Enquanto a casa não se organiza: o relógio do Largo da Carioca

 

Eram três imagens femininas, enquanto do alto de um prédio alguém gritava. A efervescência dos passantes refletia bem o tripé brasileiro do mundo: navegação, indústria e, porque não, o comércio. O pedestal com o relógio sinaleiro em que Malvolio detonava todos os tempos. Observou criteriosamente a âncora se contrapondo à ausência de pés, lançava, dentre as três figuras, particular janela interior para fora dos trapos que a ele serviam de vestes antigas.

Naquele largo, o que para uns passou a prestar, é morte para tantos. Não há nada que o explique, também não fez questão de existir. Emprestemo-nos algumas roupas démodés para agraciamento de um amigo distante a brigar com a vida dos tolos, a coser imaginários arranjados pelos carris monótonos do dia a dia.

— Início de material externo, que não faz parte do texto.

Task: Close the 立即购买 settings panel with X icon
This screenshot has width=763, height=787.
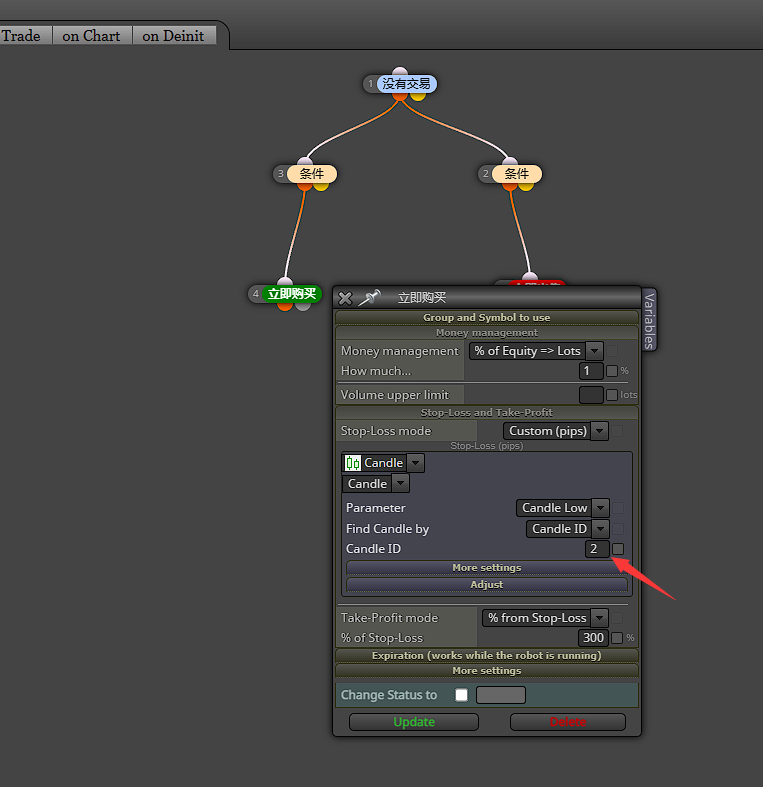Action: (x=345, y=298)
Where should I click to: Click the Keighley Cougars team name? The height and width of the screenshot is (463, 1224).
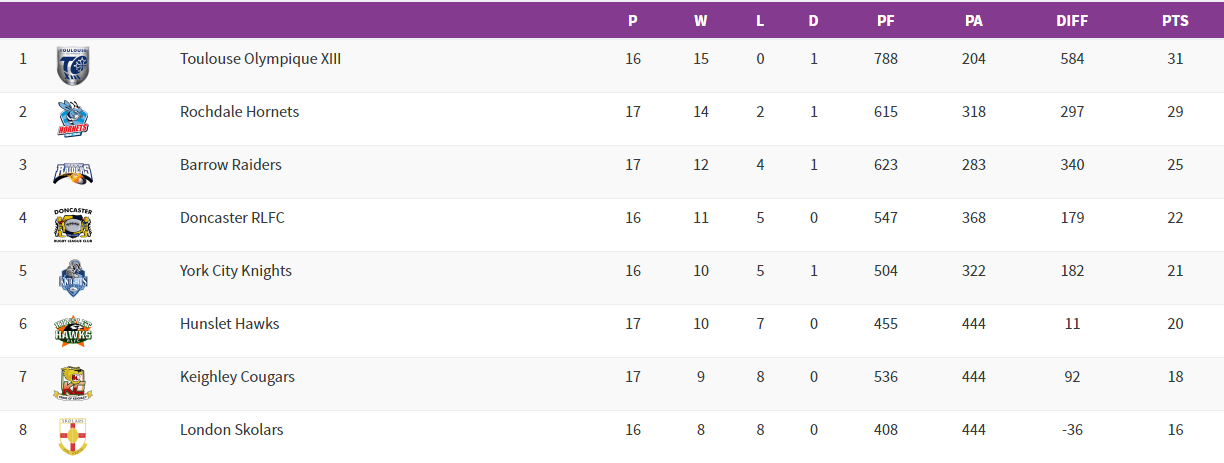coord(237,377)
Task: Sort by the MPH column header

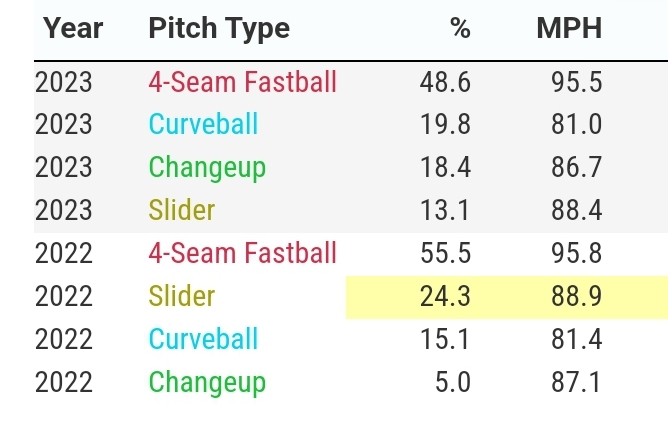Action: (x=569, y=28)
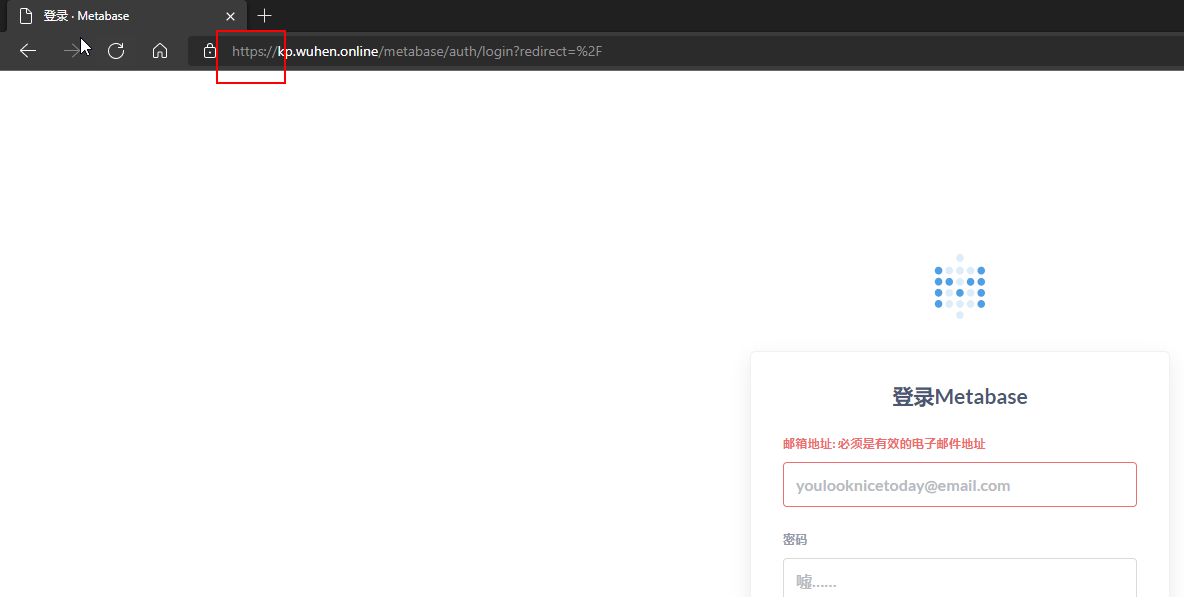Click the empty tab strip area right of plus

point(700,16)
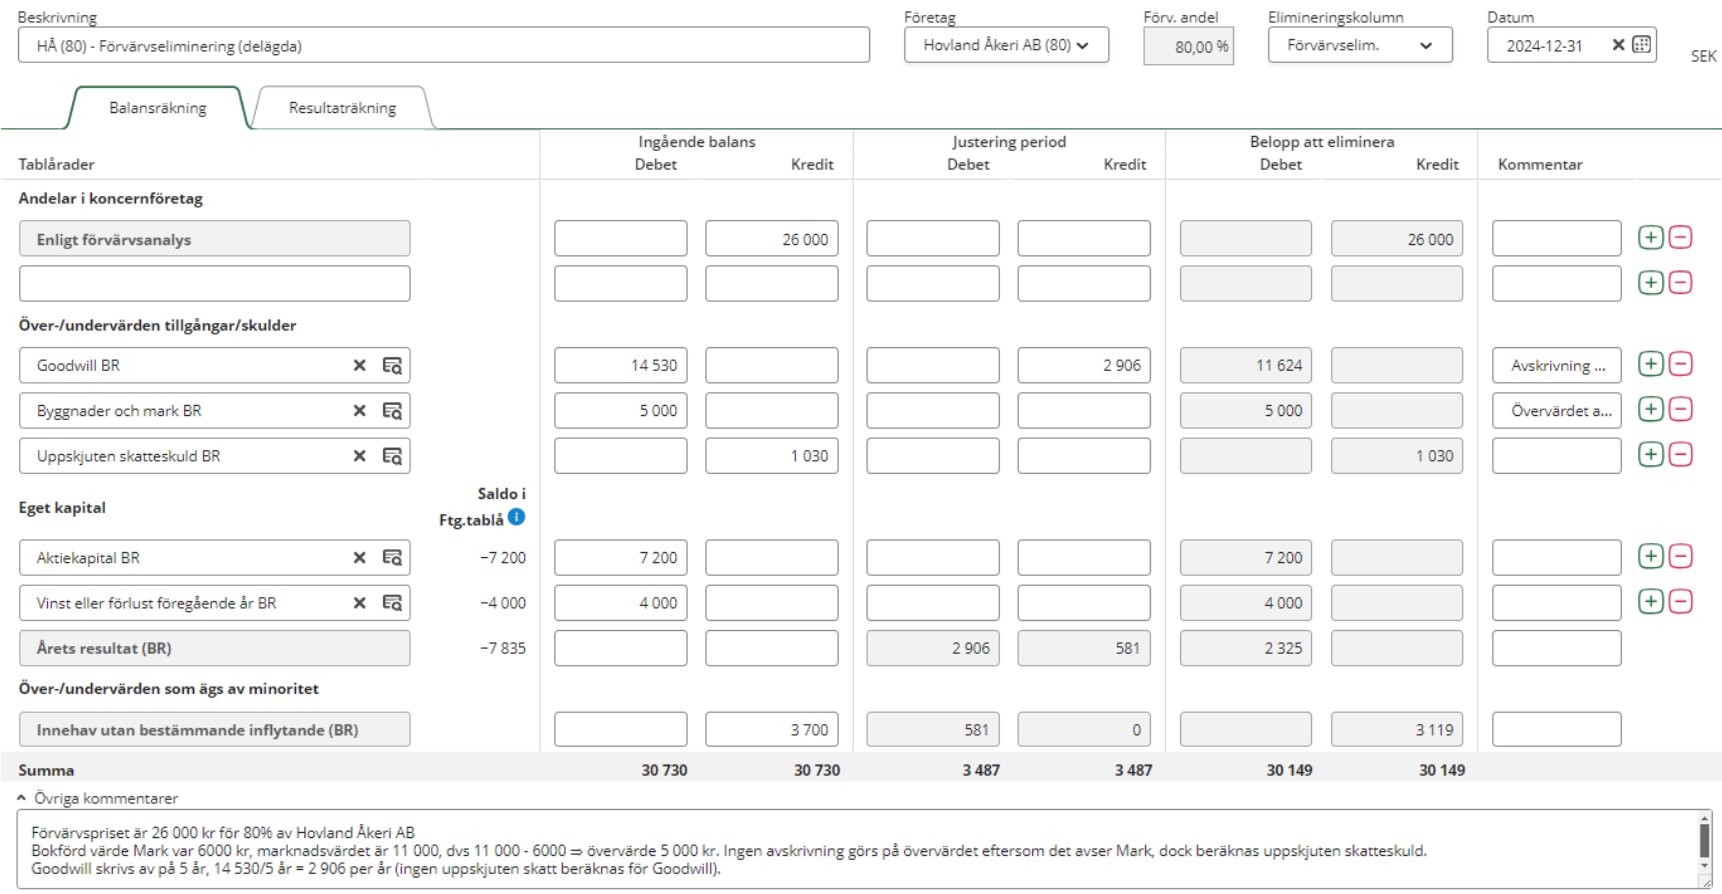
Task: Click the info icon beside Ftg.tablå
Action: pyautogui.click(x=516, y=517)
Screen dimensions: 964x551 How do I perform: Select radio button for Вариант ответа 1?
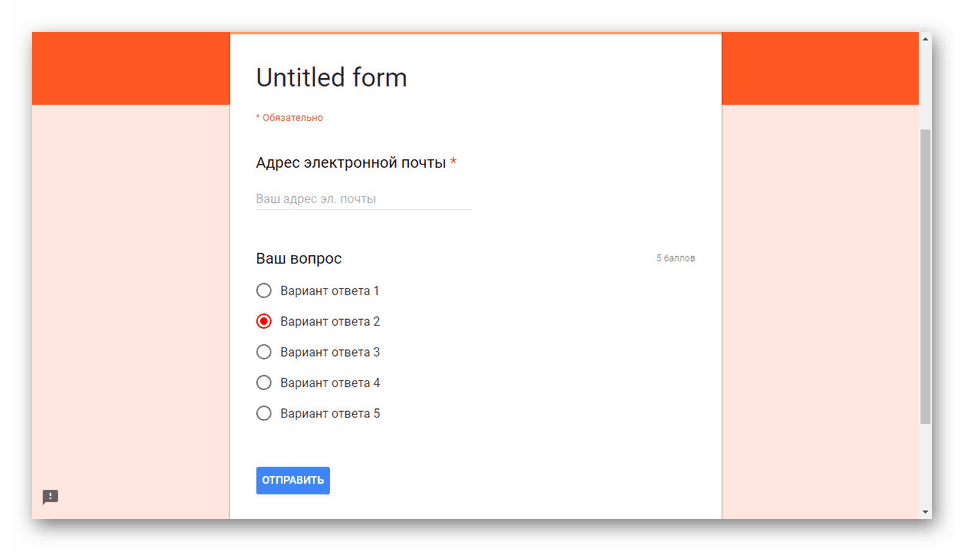264,291
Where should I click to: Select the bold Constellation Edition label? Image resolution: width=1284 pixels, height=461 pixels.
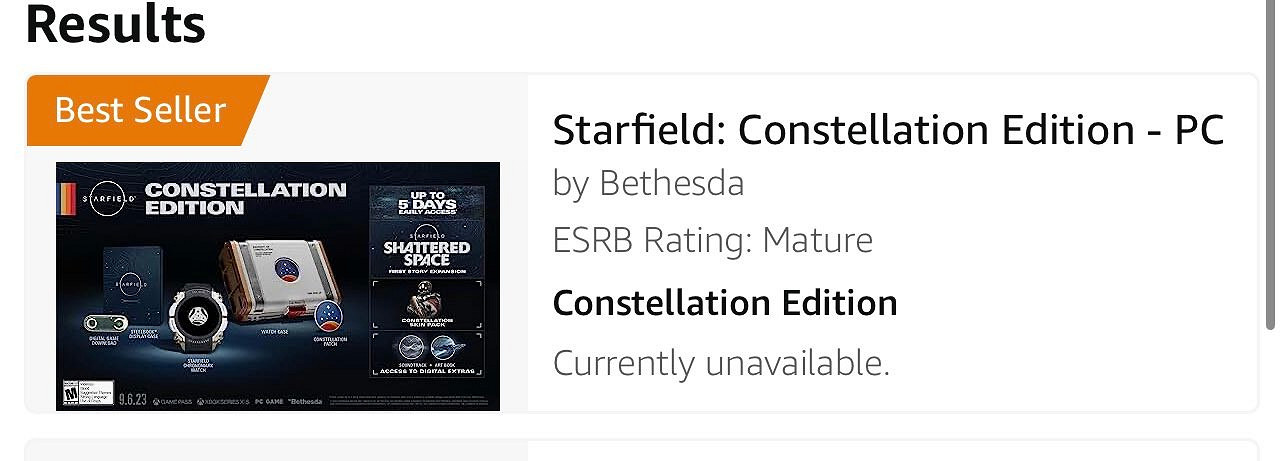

Mortiçamente, o cais no Centro da cidade deixou qualquer coisa posta no homem fraco, sem velas ou moelas que o florescesse. Também não fez questão de emendar palavras no monumento histórico. Olhou para os pés, as unhas estavam encravadas, passou a mão nos cabelos, estavam empastados. Releu, releu, releu mil vezes os rostos um tanto retangulares e percebeu que esteve longe dali, não teve paciência em tomar conhecimento de nada. Pensou em procurar um lago, ver-se refletir, mas o desânimo o abateu como previdência de quem tem olhos perdizes. Esta descoberta nos vem fresca, sentimento de transição entre os continentes, mas Malvolio não percebia.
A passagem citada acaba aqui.